Bronchiolitis: What Parents of Infants Need to Know

Essential guide for parents: understanding bronchiolitis symptoms, treatment, and prevention strategies.

By Medha deb
Created on

Bronchiolitis is a common respiratory infection that affects infants and young children, particularly those under age 2. When your baby develops a cough, wheezing, or breathing difficulties, it can be frightening as a parent. Understanding what bronchiolitis is, how to recognize its symptoms, and when to seek medical care will help you navigate this condition with confidence and keep your child safe.

Bronchiolitis occurs when tiny airways in the lungs called bronchioles become inflamed and fill with mucus, making breathing difficult for infants. The condition is typically caused by viral infections, most commonly respiratory syncytial virus (RSV). While bronchiolitis can be serious, most cases are mild and resolve on their own within a few weeks with proper home care and monitoring.

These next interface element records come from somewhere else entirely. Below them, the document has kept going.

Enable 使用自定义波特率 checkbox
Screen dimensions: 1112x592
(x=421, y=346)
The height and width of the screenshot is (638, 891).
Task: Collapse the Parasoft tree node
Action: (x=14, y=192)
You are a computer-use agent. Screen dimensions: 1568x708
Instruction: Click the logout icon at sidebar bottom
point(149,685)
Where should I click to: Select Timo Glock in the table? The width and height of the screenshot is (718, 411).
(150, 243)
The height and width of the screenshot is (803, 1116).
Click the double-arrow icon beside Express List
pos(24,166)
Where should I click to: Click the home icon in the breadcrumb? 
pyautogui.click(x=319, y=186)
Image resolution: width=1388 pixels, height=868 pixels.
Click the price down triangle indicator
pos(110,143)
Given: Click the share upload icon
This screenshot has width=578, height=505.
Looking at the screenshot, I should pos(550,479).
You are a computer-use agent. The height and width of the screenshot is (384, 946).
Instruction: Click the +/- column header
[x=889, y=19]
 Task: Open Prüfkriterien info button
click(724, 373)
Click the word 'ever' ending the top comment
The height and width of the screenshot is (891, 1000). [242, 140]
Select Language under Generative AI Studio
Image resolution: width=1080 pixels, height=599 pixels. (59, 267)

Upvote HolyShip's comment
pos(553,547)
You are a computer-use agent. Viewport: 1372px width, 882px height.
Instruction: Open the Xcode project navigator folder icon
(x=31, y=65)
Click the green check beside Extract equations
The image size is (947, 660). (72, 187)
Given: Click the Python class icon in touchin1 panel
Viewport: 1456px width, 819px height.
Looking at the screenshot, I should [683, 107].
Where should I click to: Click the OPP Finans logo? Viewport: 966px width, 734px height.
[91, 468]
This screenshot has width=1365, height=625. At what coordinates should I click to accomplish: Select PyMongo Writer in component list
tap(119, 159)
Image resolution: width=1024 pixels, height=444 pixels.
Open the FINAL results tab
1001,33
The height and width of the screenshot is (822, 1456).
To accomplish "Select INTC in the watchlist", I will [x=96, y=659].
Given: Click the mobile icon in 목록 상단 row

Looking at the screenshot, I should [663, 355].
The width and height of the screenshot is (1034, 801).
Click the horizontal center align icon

Understanding Bronchiolitis: The Basics

Bronchiolitis is an infection of the respiratory tract that particularly affects the smallest airways in the lungs. These tiny passages, called bronchioles, swell and become filled with mucus during a bronchiolitis infection. This inflammation makes it harder for air to pass through, leading to breathing difficulties, coughing, and wheezing.

The condition is most commonly triggered by viral infections. Respiratory syncytial virus (RSV) is the primary culprit, though other viruses like influenza, parainfluenza, rhinovirus, and human metapneumovirus can also cause bronchiolitis. Because these are viral infections, antibiotics are not effective in treating the condition unless a secondary bacterial infection develops.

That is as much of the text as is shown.